One day, about two or three years ago, I started noticing all these memes popping up in my Facebook newsfeed. Basically, pictures of farmland with men in scary HAZMAT suits spraying the crops, and there’d be a message saying, “if these chemicals are so safe, why are these men wearing so much safety gear?” At first I was pretty curious. I mean, it seemed like a fairly good point. Why were they wearing so much safety gear, were those chemicals safe, what was even happening in those pictures, were they even spraying food crops? So many questions, and I wasn’t entirely sure where to go for answers.

Then I started having some discussions with friends about the subject of GMOs. I started hearing that GMOs were creating “super weeds,” fish DNA was being spliced into our fruits and vegetables, evil corporations were buying up our DNA, suing small farms and forcing them out of business, and causing suicides to happen in India. I was asked if I would vote for or against labelling them, and my immediate response was, “yes, absolutely!” I didn’t even know what GMO stood for, but I knew I had the right to know if I was consuming them.

And I still feel that way. I DO have the right to know what I’m consuming. You can’t just trick me into consuming something, that’s not fair!

Then I learned about a place called GMO Skepti-Forum. When I first ventured to this place, I was very cautious. I didn’t want to leap in, say a bunch of stuff, and give people a chance to make up their minds about me before I had a chance to ask any useful questions. I wanted to learn, so I mostly just watched, and read. And I kept reading, and the more I read, the more I started to feel comfortable. I eventually made my first post.

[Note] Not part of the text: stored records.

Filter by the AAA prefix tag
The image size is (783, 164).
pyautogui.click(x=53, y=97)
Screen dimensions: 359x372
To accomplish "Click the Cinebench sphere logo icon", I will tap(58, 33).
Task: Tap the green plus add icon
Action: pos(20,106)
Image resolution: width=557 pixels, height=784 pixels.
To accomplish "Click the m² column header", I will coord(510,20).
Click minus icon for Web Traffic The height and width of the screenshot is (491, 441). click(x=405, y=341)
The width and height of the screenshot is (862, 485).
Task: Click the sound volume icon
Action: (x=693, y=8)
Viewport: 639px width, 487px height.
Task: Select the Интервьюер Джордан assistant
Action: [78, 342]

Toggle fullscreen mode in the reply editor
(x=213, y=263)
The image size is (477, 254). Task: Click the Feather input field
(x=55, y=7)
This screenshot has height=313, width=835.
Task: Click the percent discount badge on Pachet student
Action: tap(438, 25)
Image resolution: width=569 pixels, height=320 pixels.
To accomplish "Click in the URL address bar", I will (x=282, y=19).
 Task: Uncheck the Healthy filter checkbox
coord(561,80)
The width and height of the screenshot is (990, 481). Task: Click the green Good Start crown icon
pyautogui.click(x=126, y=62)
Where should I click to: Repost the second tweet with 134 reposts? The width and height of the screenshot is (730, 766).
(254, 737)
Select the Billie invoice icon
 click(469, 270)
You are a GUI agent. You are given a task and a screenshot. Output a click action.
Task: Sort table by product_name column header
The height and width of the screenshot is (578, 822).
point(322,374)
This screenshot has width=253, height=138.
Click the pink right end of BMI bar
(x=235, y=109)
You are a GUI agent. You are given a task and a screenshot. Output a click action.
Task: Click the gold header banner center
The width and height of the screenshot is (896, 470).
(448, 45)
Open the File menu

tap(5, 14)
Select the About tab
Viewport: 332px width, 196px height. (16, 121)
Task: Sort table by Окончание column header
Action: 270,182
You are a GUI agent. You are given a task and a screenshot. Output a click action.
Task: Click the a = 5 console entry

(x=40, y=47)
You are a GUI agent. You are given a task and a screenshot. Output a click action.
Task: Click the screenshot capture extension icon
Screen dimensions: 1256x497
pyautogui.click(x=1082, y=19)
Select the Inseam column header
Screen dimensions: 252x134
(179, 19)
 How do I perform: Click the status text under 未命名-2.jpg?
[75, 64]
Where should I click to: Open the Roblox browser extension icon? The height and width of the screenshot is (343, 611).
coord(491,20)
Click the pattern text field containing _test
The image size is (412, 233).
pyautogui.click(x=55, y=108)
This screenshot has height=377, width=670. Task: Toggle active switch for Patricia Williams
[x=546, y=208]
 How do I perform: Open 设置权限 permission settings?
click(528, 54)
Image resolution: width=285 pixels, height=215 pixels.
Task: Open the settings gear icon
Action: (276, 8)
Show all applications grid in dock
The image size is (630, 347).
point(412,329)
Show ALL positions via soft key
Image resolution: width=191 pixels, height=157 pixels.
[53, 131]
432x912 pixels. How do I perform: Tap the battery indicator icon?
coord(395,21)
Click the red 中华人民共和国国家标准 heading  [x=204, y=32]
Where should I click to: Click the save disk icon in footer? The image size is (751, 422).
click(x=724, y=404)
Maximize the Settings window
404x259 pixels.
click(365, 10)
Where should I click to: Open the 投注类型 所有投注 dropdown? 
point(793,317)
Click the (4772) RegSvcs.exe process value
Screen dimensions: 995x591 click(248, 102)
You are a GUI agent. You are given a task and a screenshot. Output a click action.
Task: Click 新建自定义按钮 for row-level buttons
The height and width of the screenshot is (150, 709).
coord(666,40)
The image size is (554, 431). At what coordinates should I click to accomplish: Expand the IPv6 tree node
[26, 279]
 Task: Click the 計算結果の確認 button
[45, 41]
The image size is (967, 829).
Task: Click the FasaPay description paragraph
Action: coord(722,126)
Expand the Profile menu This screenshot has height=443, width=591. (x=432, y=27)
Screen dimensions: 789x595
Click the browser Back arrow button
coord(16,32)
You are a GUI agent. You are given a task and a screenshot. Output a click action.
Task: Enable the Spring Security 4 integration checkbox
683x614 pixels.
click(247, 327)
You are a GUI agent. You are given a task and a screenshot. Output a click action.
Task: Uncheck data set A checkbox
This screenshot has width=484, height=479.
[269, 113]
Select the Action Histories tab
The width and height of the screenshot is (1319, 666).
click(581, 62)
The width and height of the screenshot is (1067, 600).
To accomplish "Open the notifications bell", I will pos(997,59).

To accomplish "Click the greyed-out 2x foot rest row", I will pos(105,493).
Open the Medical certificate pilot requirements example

A friend of mine had posted something to their wall about how terrible GMOs were, and all the things they did to your gut bacteria. This was some “study” done by a scientist named Seneff.
I was met with some rather useless comments, at first. People were making pointless jokes about the source, or just equating the article to worthlessness. Eventually, however, some of the members started making some comments that explained some things that were discussed in the article, and they shared links to actual studies. Someone explained who Seneff was, and why her conclusions might not be worth taking for more than their weight in helium.

I started to realize I was among friends. Some were at the same level as me, and were just as excited I was to learn. Others were way ahead of me, and they were excited to help me learn. It was such an eye opening experience. When you put a bunch of nice, smart, respectful people into a room with a common goal, you get results, and you get them in an unexpected way. People are polite, and are willing to go out of their way for perfect strangers. They’re even willing to do this in the face of adversity.

I wanted to be one of those people. I didn’t have the knowledge base that these people had, but I had the desire, and willingness to do hard work, so I jumped on board as a moderator, and started doing my part to help communicate science. It’s only been a year or two, but I’ve already grown, and the future looks bright. Whether I’m seeking out articles to bring to people for discussion, joining in on discussions to ask different questions, bringing evidence to help support or refute claims, searching for new tools and resources, or trying to contact professionals to help join the cause, I really love what I’m doing. It’s fulfilling, and it helps me in so many ways.

My message to anyone who has a desire, but isn’t sure how to contribute, I’d say to go for it. Start small, ask lots of questions, and listen to what others are saying. I know it can be scary, but you’ll eventually feel comfortable, and then it’s time to push yourself out of your comfort zone again. Just take small steps, and follow your desires; you never know where you’ll end up.